▸ Document extract:
4.1 BI Systems Analysis
We had defined a number of criteria to select BI
systems to be analyzed. These criteria will help us
later in choosing one of them for the implementation
of the designed architecture as a proof of concept.
The criteria are software type (closed vs. open
source), license, the supported Web-based user
interface, support of complex analysis (OLAP),
readability and the access to the source code. Based
on the above-mentioned criteria, we have chosen
three BI systems to be analyzed. These systems are
Pentaho Server Community Edition 5.3,
JasperReports Server Community Edition 5 und
SpagoBI 5.1. We will use the following short names
in rest of this paper Pentaho, JasperReports and
SpagoBI respectively.
4.1.1 Pentaho
Pentaho is one of the most powerful open source BI
systems. In addition to Pentaho commercial open
source BI-Platform, Pentaho offers a community
edition, which can be freely used under the Open
Source GPL license (Haneke et al., 2010).
Logging Mechanism
Pentaho BI system locates in the log folder the
following five text files: localhost, pentaho, catalina,
host manager and manger. Essentially, these files are
used to log error messages that occur when starting
or using the system. However, there are additional
log files like the Mondrian ones. By configuring the
BI system, it is possible to create log files for the
analysis component of Mondrian. These are divided
into the three text files mondrian, mondrian_mdx
and mondrian_sql. The Mondrian log file records the
structure of the multidimensional data model while
creating an analysis. However, this data cannot be
matched or assigned to a user, since no information
like an IP address or a session ID are logged with it.

▸ Given instruction: Pick up the BI systems analysis text after its final sentence and keep writing it.

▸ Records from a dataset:
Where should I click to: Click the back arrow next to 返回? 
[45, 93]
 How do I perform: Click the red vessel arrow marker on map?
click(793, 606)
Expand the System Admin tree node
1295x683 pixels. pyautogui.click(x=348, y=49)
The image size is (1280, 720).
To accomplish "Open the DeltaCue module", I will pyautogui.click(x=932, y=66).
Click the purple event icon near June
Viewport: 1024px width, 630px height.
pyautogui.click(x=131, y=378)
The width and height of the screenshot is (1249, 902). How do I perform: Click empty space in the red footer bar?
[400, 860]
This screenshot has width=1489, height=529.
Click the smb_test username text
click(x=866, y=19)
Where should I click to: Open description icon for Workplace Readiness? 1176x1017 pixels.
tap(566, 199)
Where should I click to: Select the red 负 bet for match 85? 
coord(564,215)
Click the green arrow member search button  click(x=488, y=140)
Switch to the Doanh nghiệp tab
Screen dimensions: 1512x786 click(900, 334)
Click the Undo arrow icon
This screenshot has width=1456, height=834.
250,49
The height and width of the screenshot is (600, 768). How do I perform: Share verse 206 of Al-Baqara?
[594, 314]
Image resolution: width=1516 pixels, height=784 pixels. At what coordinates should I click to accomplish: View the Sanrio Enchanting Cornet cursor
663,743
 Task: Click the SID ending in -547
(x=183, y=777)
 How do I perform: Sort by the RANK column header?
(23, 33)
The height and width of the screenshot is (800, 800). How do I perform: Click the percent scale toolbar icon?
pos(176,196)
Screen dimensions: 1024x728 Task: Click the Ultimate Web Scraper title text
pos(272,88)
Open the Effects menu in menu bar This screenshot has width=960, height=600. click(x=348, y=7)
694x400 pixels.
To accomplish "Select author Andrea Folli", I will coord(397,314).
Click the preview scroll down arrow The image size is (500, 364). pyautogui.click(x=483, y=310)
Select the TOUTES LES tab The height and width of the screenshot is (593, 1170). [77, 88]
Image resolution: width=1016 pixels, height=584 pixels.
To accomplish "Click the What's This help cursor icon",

▸ Answer for the task:
User Interface
Two analyses were done for the User Interface
(UI) of Pentaho. On the one hand, UI was analyzed
related to its visual components, which can be
interacted from a BI user. On the other hand, the
components were analyzed on the level of HTML
elements to investigate what metadata can be
collected from them.
The analyzing of the interactions with the UI
components was done by simulating the behavior of
the PU while he uses BI system. That means,
different scenarios were defined to simulate PU
behavior like creating new OLAP analysis to answer
a business question. Or to open an existing analysis
to get various views of the business data, which
already requested from a BU. While doing these
scenarios all the interactions with Pentaho were
documented to be compared later with the
interactions from the other BI systems to build a
standard interaction catalogue.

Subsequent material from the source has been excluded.